AL FORNO'S PROVINCIA, 577 South Main St., Providence (273-9760). After years of wooing diners to the upstairs dining room with its Tuscan tone in decor as well as food, Al Forno's owners Johanne Killeen and George Germon have gone back to a French Provincial theme in the downstairs dining room, called Provincia. Provincia's offerings are playful variations of Al Forno's regular menu, including old standards given a French tweak, such as grilled pizza with Roquefort or chevre; clams with French thyme; lasagne with roasted celeriac, wild mushrooms, fennel, and mashed potatoes. Choices are not easy at a restaurant where every menu item seems equally delectable. My party eventually decided on a grilled pizza with chevre and fresh herbs ($13.95). It came Al Forno-style -- a large amorphous slab of very crispy grilled crust, painted with olive oil and dotted here and there with slivered scallions and dollops of cheese. From a half-dozen pastas, we opted for the angel hair noodles in fennel broth with roasted loup de mer and a peppery aioli ($17.95). And, from a baker's dozen main courses, we nabbed the oven-roasted salmon with asparagus and jasmine rice ($23.95). The loup de mer was nicely perched atop a mound of capellini, which we all enjoyed, and the medium-rare salmon was truly delicious. Al Forno takes no reservations, so arrive early (especially on Saturdays). You'll need the extra time to contemplate the menu options.(7/98)

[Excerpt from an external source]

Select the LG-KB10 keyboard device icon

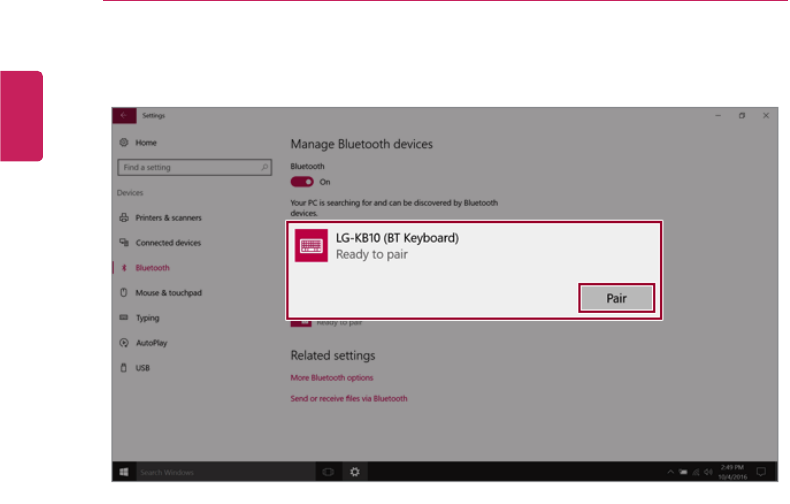pyautogui.click(x=311, y=245)
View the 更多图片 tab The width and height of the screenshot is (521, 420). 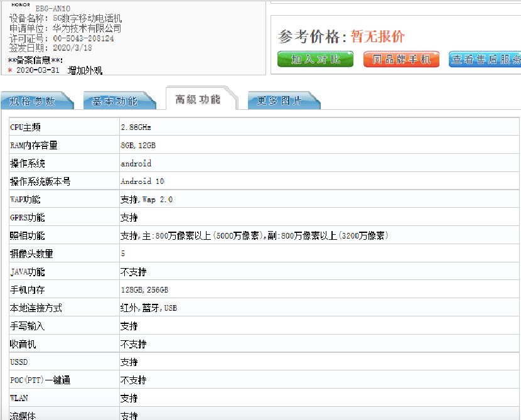tap(279, 101)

BLUE MARLIN GRILLE, 1910 Post Rd., Warwick (737-7742). With its stylish black-and-tan color scheme, retro accents, and Sinatra background music, the Blue Marlin Grille in Warwick has a distinctive "supper club" feel. And subtle nautical touches here and there hint at the fine seafood options on the menu, such as the lobster ravioli ($7) appetizer. Tossed in a delicious basil cream sauce seasoned with a touch of garlic, the four pillows of pasta hide a culinary secret inside their cheesy center -- generous chunks of lobster. The shrimp scampi ($16), an evening pasta offering, continues the ocean celebration. With its vibrant, visual appeal, the dish is a treat to the eye as well as to the belly. Chunks of tomato, chopped scallion, red onion, jumbo shrimp, and mussels grace a generous helping of industrial-sized bow-tie pasta. Blended in a buttery garlic sauce, the fresh ingredients are an incredible mix of flavors and textures. For landlubbers, "Cliff's Spice-Rubbed Rotisserie Half-Chicken" ($12) offers meat so tender and juicy, it practically melts in your mouth. The desserts are mouth-watering good as well. "Auntie Lisa's Pumpkin Cheesecake" ($5) is a wonderful nutmeg-flavored confection atop a traditional graham-cracker crust, and the Key lime pie ($5) is perfectly tart and refreshing. (7/98)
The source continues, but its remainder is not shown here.